連載 日常ケアを見直そう—「助産学」の確立に向けて・4
お産と環境
宮里 和子
1
,
園生 陽子
2
,
菅沼 ひろ子
3
,
柴田 真理子
4
1順天堂医療短期大学専攻科
2聖母女子短期大学専攻科
3前:聖母病院
4東京都立医療技術短期大学専攻科
pp.682-687
発行日 1994年8月25日
Published Date 1994/8/25
DOI https://doi.org/10.11477/mf.1611901083
- 有料閲覧
- 文献概要
- 1ページ目
このままでいいのだろうか産みの場は?
鉗子分娩や吸引分娩,会陰切開などの手術的操作が行なわれる可能性に備えて,分娩室は最終的には手術室と全く同じような環境とすることが望ましいとされていました。したがって,今日でも分娩室の管理では清潔・感染予防に留意した内装,室温・湿度・照明など人工的な環境,MEをはじめとした器械・器具を含めた備品や設備は,救急事態を想定して整備されていることがその要件とされています。
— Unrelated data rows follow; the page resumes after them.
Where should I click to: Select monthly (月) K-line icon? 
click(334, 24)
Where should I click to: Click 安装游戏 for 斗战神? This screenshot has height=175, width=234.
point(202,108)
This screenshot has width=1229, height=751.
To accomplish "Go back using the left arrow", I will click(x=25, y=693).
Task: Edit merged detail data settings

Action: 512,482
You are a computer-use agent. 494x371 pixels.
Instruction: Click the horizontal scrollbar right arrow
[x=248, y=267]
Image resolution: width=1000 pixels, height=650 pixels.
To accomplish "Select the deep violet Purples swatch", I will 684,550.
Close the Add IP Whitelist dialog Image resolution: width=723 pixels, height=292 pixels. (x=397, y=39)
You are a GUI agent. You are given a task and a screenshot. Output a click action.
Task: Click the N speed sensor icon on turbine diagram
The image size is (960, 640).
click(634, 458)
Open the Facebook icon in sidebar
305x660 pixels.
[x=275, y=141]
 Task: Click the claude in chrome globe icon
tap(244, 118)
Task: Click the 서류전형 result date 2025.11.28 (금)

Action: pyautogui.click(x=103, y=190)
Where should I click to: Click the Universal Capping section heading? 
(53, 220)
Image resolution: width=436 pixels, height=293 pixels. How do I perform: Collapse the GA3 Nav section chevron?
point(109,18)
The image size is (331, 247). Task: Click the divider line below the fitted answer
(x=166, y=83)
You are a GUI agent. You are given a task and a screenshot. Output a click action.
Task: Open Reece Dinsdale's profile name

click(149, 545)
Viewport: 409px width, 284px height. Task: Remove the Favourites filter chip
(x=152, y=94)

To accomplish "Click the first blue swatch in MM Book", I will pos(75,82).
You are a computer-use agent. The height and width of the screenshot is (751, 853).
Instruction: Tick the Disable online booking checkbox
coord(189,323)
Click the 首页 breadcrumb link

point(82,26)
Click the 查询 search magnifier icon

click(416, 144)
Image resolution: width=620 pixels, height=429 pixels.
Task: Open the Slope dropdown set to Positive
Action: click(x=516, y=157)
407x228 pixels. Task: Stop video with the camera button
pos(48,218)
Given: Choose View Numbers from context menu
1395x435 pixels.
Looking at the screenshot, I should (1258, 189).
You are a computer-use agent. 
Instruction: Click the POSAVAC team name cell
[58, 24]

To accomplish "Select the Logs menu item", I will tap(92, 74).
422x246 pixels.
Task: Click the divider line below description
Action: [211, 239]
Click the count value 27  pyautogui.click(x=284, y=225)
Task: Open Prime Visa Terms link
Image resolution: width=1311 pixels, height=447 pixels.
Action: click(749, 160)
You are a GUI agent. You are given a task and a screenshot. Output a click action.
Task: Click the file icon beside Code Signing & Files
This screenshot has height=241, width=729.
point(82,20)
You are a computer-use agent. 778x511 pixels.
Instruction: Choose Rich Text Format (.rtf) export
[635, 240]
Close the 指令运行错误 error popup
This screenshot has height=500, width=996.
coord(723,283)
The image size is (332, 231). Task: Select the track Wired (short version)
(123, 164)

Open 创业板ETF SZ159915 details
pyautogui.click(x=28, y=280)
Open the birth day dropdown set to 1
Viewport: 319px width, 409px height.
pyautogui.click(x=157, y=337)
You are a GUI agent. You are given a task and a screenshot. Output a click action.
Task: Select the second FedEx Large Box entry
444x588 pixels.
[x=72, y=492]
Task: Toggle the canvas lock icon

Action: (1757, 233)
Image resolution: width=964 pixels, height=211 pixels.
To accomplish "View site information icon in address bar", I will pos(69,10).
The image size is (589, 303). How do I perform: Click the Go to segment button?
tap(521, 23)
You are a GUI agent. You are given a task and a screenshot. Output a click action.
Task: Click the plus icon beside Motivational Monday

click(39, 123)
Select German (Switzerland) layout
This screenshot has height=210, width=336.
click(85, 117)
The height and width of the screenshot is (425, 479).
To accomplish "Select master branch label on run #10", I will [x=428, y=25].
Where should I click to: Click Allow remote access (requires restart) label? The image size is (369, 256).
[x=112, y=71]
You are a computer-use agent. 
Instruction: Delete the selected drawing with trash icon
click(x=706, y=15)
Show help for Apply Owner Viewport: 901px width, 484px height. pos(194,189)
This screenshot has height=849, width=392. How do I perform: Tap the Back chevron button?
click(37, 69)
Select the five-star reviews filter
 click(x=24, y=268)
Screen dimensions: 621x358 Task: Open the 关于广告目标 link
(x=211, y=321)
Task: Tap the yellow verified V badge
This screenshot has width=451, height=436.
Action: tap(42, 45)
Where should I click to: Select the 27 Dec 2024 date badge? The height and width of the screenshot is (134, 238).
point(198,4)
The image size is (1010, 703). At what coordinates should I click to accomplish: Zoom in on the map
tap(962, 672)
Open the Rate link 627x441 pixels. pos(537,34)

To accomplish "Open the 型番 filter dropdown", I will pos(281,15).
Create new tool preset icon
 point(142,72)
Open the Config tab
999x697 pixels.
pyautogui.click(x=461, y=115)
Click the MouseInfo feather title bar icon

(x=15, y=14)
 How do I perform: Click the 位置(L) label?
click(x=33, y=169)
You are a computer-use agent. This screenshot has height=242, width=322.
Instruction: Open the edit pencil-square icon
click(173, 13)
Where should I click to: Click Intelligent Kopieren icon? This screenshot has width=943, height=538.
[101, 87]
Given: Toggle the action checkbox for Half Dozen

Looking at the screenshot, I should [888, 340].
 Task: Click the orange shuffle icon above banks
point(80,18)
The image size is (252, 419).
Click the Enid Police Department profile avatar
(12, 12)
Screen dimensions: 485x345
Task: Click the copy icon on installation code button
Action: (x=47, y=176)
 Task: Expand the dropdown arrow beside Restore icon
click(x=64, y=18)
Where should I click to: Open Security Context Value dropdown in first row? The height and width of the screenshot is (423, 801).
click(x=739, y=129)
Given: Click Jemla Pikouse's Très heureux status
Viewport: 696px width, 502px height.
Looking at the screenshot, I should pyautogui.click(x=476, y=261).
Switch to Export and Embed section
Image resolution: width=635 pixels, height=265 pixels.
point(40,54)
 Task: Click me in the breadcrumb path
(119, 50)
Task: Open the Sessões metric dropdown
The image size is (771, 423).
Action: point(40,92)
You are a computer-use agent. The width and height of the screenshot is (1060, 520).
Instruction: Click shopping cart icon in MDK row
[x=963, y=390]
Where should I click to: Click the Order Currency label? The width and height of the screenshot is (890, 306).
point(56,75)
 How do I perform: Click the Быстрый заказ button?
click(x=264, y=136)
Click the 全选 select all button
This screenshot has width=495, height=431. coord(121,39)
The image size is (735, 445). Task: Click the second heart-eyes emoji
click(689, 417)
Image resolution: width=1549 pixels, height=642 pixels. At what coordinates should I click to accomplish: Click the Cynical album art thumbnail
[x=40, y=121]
1955年当時,現場で働いていた筆者にとって産みの場のイメージは,冷たいタイル貼りの部屋に産婦が入ると同時に,煌々とした照明が灯り,器具の金属音や器械の信号音,人の声やドアの開閉音などの喧騒に包まれた,力に満ちたところでした。分娩の進行を見守る助産婦はどのような変化をも見逃すまいと「ライトを照らして!腰枕をあげて!」と指示をしていました。